Aujourd’hui, le recours aux robots cueilleurs de fruits pourrait-il avoir un intérêt pour les arboriculteurs ?
Aujourd’hui, nous avons atteint des niveaux de maturité sur plusieurs points. De plus, nous avons à l’heure actuelle une problématique sociétale qui n’existait pas dans les années 1980, celui de la disponibilité de la main-d’œuvre. Il est parfois difficile de trouver des personnes qui connaissent les bons gestes techniques. En effet, cueillir une pomme n’est pas quelque chose de si évident ! Pour aller chercher un fruit sur un arbre, c’est toute une histoire. Pour aller le chercher là où il se trouve, il faut avoir une grande capacité de détection en 3D. Les agriculteurs français peinent à trouver des cueilleurs sur le territoire, et font appel à des travailleurs du Maghreb ou d’Europe de l’Est. À l’heure actuelle, les arboriculteurs seraient prêts à avoir des robots, ce qui n’était pas le cas il y a trente ou quarante ans.
Dans ce cas, quels sont les freins actuels au développement et à la commercialisation de nouveaux robots cueilleurs ?

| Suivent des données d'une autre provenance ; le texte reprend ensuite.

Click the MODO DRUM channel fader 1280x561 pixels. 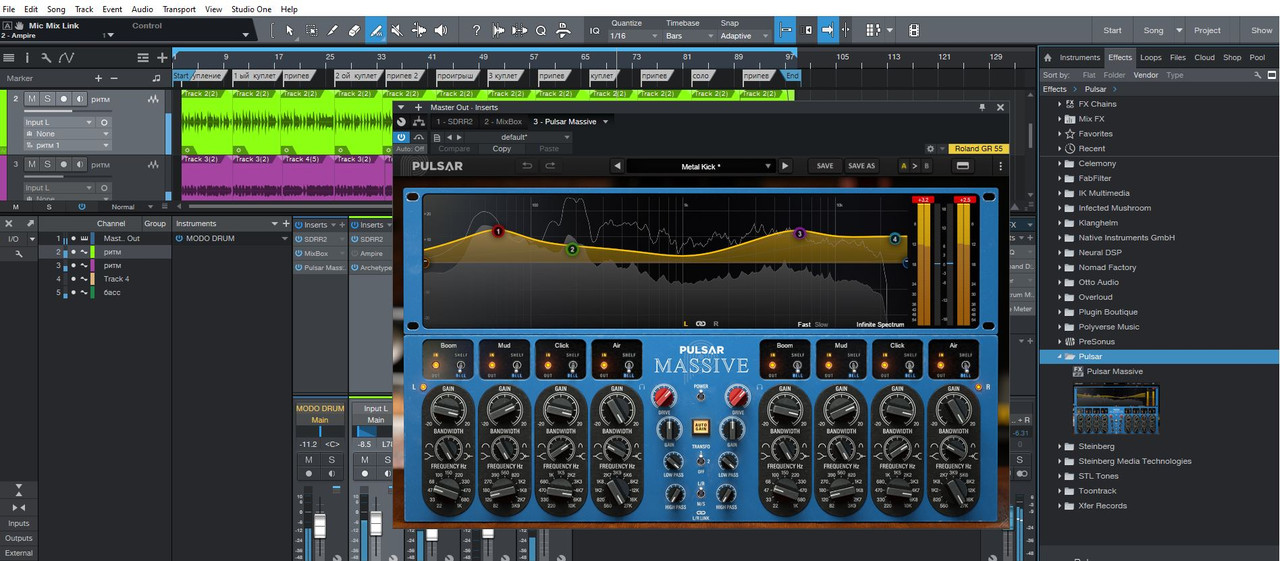tap(320, 525)
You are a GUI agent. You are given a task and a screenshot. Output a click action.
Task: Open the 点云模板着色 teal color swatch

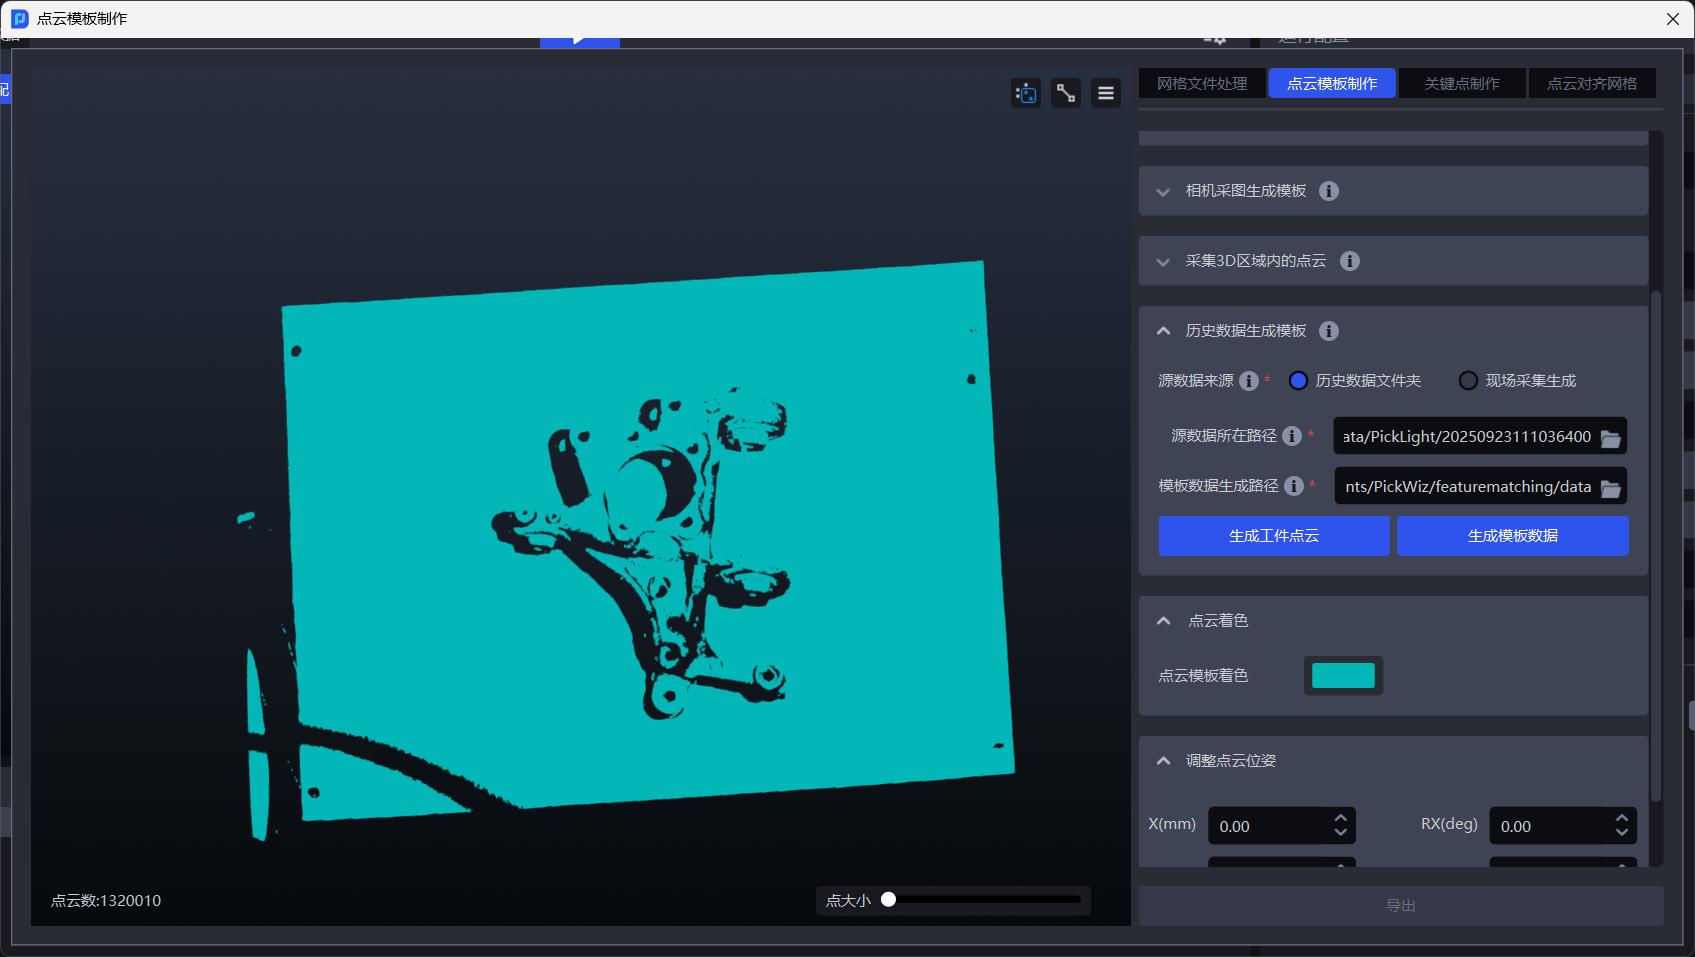tap(1343, 676)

Pour que ces appareils voient le jour, il faudrait qu’un industriel ose se lancer. Il lui faudrait savoir intégrer le marché, et faire en amont de massifs investissements en recherche et développement pour mettre au point un outil. Idéalement, il faudrait qu’un consortium d’entreprises développe cette activité.

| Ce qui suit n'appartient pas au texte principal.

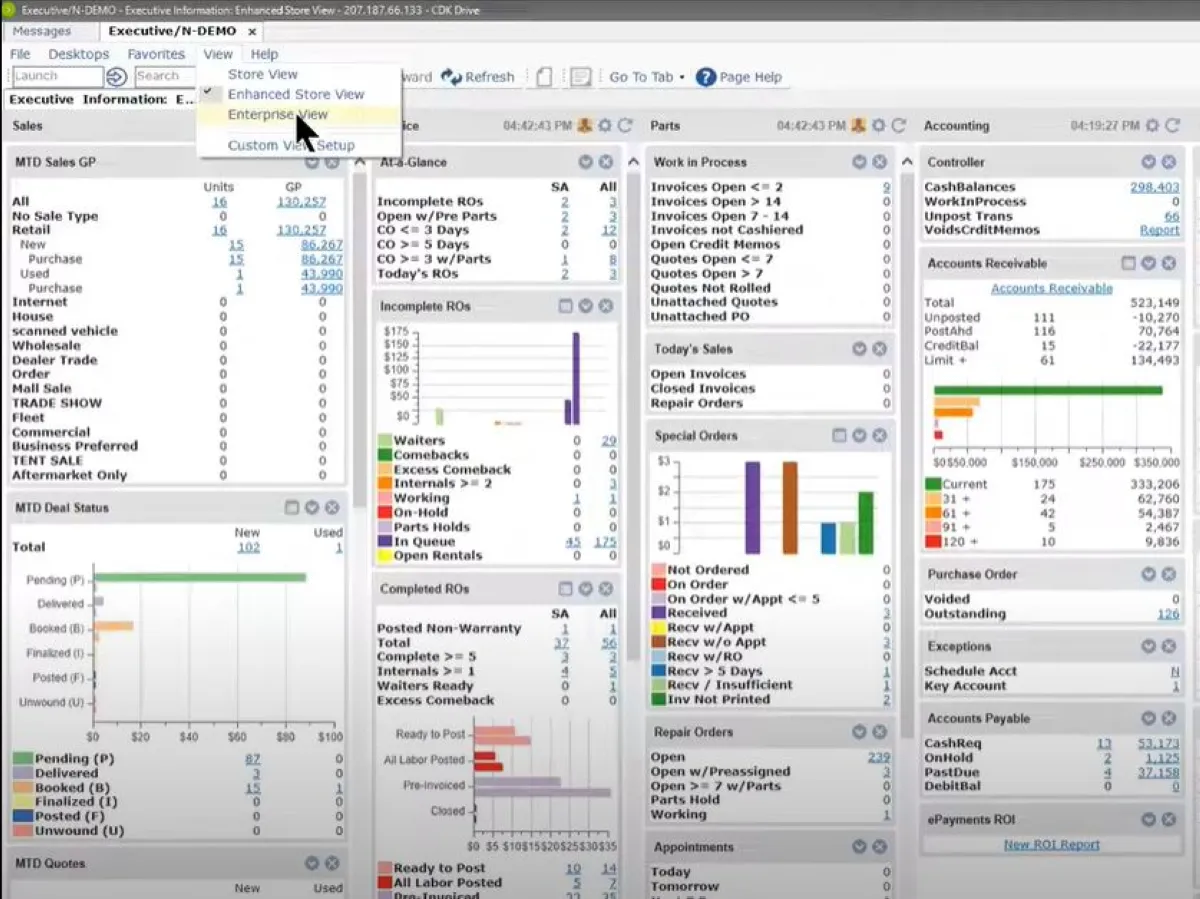Focus the Search input field
This screenshot has width=1200, height=899.
pos(162,76)
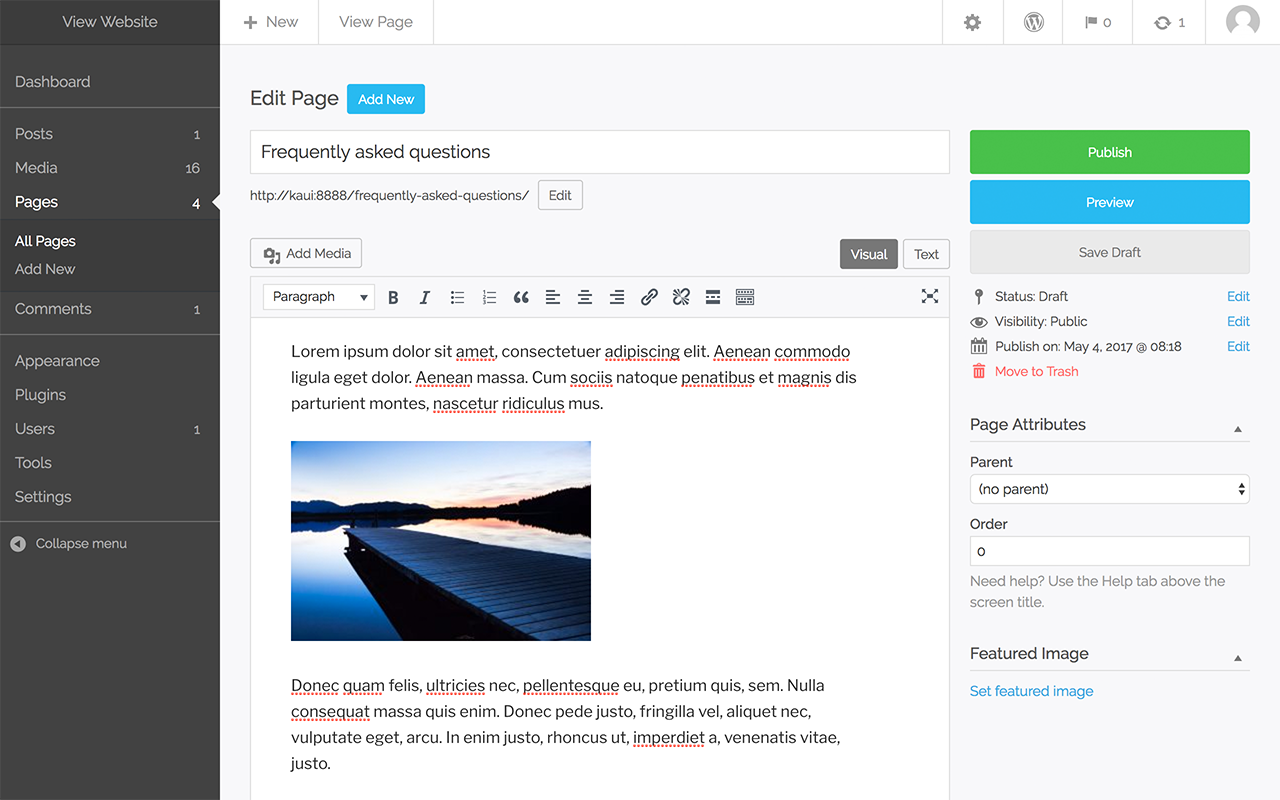Go to Media in the sidebar
This screenshot has height=800, width=1280.
[36, 168]
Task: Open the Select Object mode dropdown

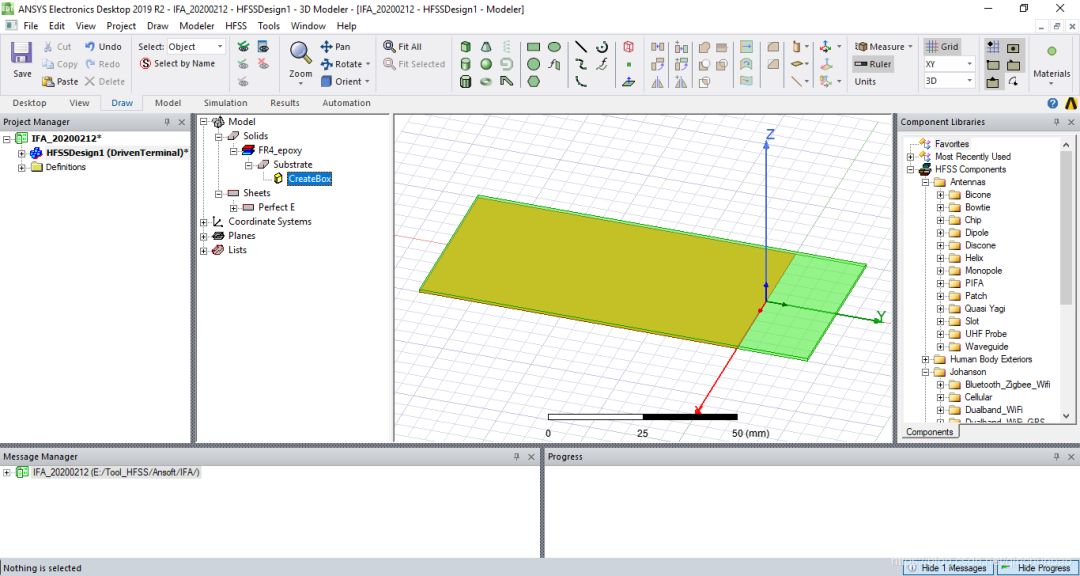Action: point(196,46)
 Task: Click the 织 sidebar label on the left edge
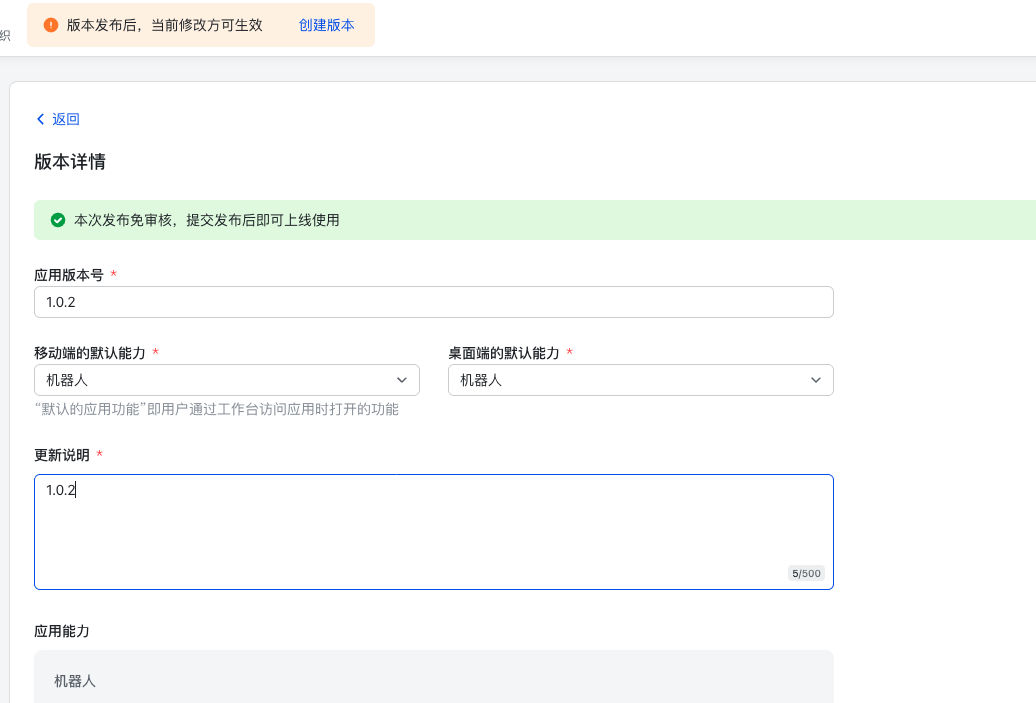point(4,34)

Pourraient-ils complètement se substituer à la main-d’œuvre ?
Je ne le pense pas. On pourrait plutôt imaginer que ces robots se développent en cobotique (une collaboration de l’homme avec le robot, NDLR). Cela signifie qu’il y aurait une plateforme mobile sur laquelle les cueilleurs manuels effectueraient les tâches les plus difficiles, et que des bras robotisés fassent le reste. Ces bras seraient des robots manipulateurs qui iraient récolter les fruits un par un. Il faudrait probablement entre une et trois secondes pour que la machine ramasse un fruit. Ainsi se posent les questions de rentabilité. De plus, il est clair qu’il faudrait que plusieurs bras soient déployés sur une même cueillette pour accroître le rendement. Or, cela aurait un coût considérable.
L’exemple de « Robocrop », le robot britannique cueilleur de framboises qui serait capable de ramasser jusqu’à 25 000 fruits par jour, est-il prometteur pour l’ensemble de la filière arboricole ?
Pour que l’utilisation d’un robot soit pertinente, il faut que le fruit ait une réelle valeur ajoutée commerciale. Cela est d’autant plus vrai lorsque ce dernier est petit, parce qu’il faut davantage de gestes pour remplir un panier. Je ne crois pas qu’il y ait un intérêt à utiliser ce type de machine pour des variétés de fruits vendus à bas prix. Pour qu’il ait un intérêt, le robot doit pouvoir récolter autant de fruits qu’un cueilleur, pour un tarif qui n’excède pas celui de la main-d’œuvre humaine.